2.4. Linear Regression Model

Both the single-variable linear regression (SLR) and multi-variable linear regression (MLR) models have been used to correlate the environmental parameters to the transmittance of the glass coupon. In this model, the dependence of the transmittance of the glass coupon on the considered (individual) environmental parameters was investigated. The Microsoft Excel regression analysis tool was used for linear curve fitting. The transmittance of the glass coupon is considered a linear function of the environmental parameter(s) and is expressed as:
τ r = α 0 + α v
where α0 is the intercept, v is the environmental parameter’s value, and α is its coefficient. Similarly, MLR is expressed as:
τ r = α 0 + α 1 v 1 + α 2 v 2 + α 3 v 3 + + α n v n
where α0, α1, α2, α3,…, αn are the intercept and the variables’ coefficients and v1, v2, v3,…, vn are the input environmental parameters.
The p-value and R2 are used to quantify the quality of the regression. The p-value describes the significance of the relationship and the R2 value indicates the degree to which the dependent variable is explained by the model [44]. The input parameters of the correlation are considered significant if the p-value < 0.05. The model used combinations of the environmental parameters to estimate the weekly transmittance of glass coupon G2 (cleaned weekly).

2.5. Statistical Analysis

The statistical F-test and t-test should be carried out to determine the statistically meaningful differences in net soiling on a seasonal basis. These tests are based on hypothetical assumptions: the F-test null hypothesis states that the two samples have the same variance and the t-test null hypothesis states that the difference between the means of the two samples is equal. The null hypothesis for the F- or t-test cannot be rejected when the absolute F- or t-statistic is less than the absolute F- or t-critical two-tail value and the p-value is greater than 0.05. Initially, the F-test analysis was analyzed to determine the equality or inequality of the variance of two samples. Following that, a t-test with equal variance was performed if the p-value > 0.05, and a t-test with unequal variance analysis was been performed if the p-value < 0.05.
The statistical errors provide the accuracy level of the predicted data from the model [45], such errors as the mean squared error, MSE in Equation (S4), and the root-mean-square error, RMSE in Equation (S5). Here, these errors were calculated between the predicted and measured average relative direct transmittance of the glass coupon, G2. These predicted values were obtained while correlating the measured relative direct transmittance and the various environmental parameters for various seasons.

3. Results

3.1. Transmittance Loss

Figure 4 shows the drop in the weekly τr of the glass coupons G2, G3, and G4 relative to G1 (clean glass), and also the total rain intensity during the week. The transmittance losses (calculated using Equation (4)) due to soiling in the various seasons can be ranked in this order: winter > post-monsoon > pre-monsoon > SW monsoon. The maximum average transmittance loss (τloss) was 24.4% for G4 (never cleaned), 18.4% for G3 (monthly cleaned), and 16.6% for G2 (weekly cleaned), all of which were recorded during the winter season. Our method utilizes a frequency distribution plot as shown in Figure 5 to aggregate and analyze the data in Figure 4 for each of the three cleaning cycles. A glass coupon when cleaned weekly maintains a high frequency of τr values above 96%, as opposed to the never cleaned coupon for which the τr can decrease to 63.6% over the year (Figure 5). Based on the cleaning cycle, the maximum decrease was found for G4, followed by G3 and G2. The seasonal and annual average τloss, uncertainty, and standard deviation of all the glass coupons are listed in Table 1 (For the standard deviation and uncertainty calculation, refer to Equations (S2) and (S3)). This forms the input shown in the top and middle boxes at the left in Figure 1. To understand the seasonal net soiling given the high uncertainty and variability in the data, a statistical t-test analysis was performed. This will be described in the next section.

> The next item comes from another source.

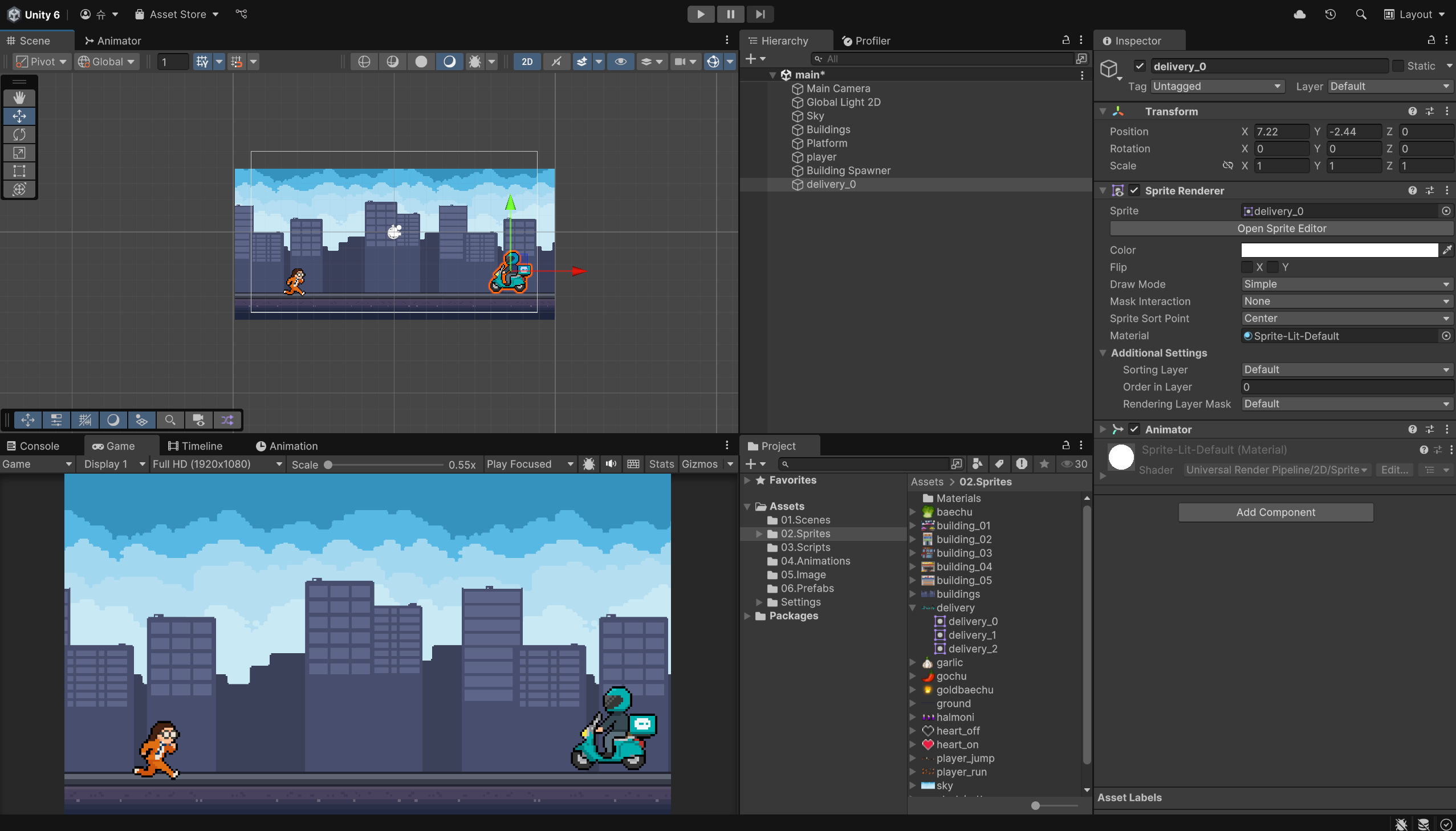Enable the Flip X checkbox
Image resolution: width=1456 pixels, height=831 pixels.
(x=1247, y=267)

3.2. Statistical F-Test and t-Test Analysis

For the site under study, where the method was tested, the seasonal F- and t-test statistical analysis for combinations of cleaning cycles are shown in Table 2. It was observed that there was no statistical difference in the net soiling when the glass coupons were either monthly or never cleaned irrespective of whether it was analyzed on a seasonal basis or annual basis. During the SW monsoon season, the statistical difference in net soiling could be seen when the glass coupon was cleaned weekly or left uncleaned. However, the difference was insignificant for other seasons. The net soiling during winter and post-monsoon seasons were statistically the same irrespective of different cleaning cycles. A week-long exposure during post-monsoon and winter can decrease the transmittance of glass coupons to values as low as those for a coupon that is never cleaned. Therefore, frequent cleaning (once a week) during post-monsoon and winter seasons is recommended to maintain high transmittance. However, cleaning once a month during pre-monsoon and SW monsoon season is found to be enough to maintain high transmittance, because a week of exposure does not reduce the transmittance of glass coupons by much when compared to a month’s exposure or when the coupon is never cleaned.
The F- and t-test statistical analysis for all cleaning cycles showed that both winter and post-monsoon seasons have a significant difference in net soiling compared to the SW monsoon season. However, the difference is insignificant between winter and post-monsoon seasons and between post-monsoon and pre-monsoon seasons. Weekly cleaning and no cleaning during the pre-monsoon and SW monsoon seasons showed clear differences in the mean values, whereas monthly cleaning showed no significant difference in their mean values. (For the t-test analysis between different seasons for different cleaning cycles, see Figure S6.) Therefore, the seasons are divided into two categories: monsoon (SW monsoon) versus non-monsoon (includes post-monsoon, winter, and pre-monsoon) and low-soiling versus high-soiling seasons to analyze the difference between the cleaning cycles. As shown in Figure 6, weekly cleaned and never cleaned glass coupons are statistically different. Similar statistical results were observed during the low-soiling and high-soiling seasons, as is summarized in Figure 7. These results are also summarized in Table 2. Had this statistical approach not been employed, erroneous conclusions might have been made, and conclusions that are on more solid footing might have been overlooked. This highlights one strength of our methodology (see Figure 1).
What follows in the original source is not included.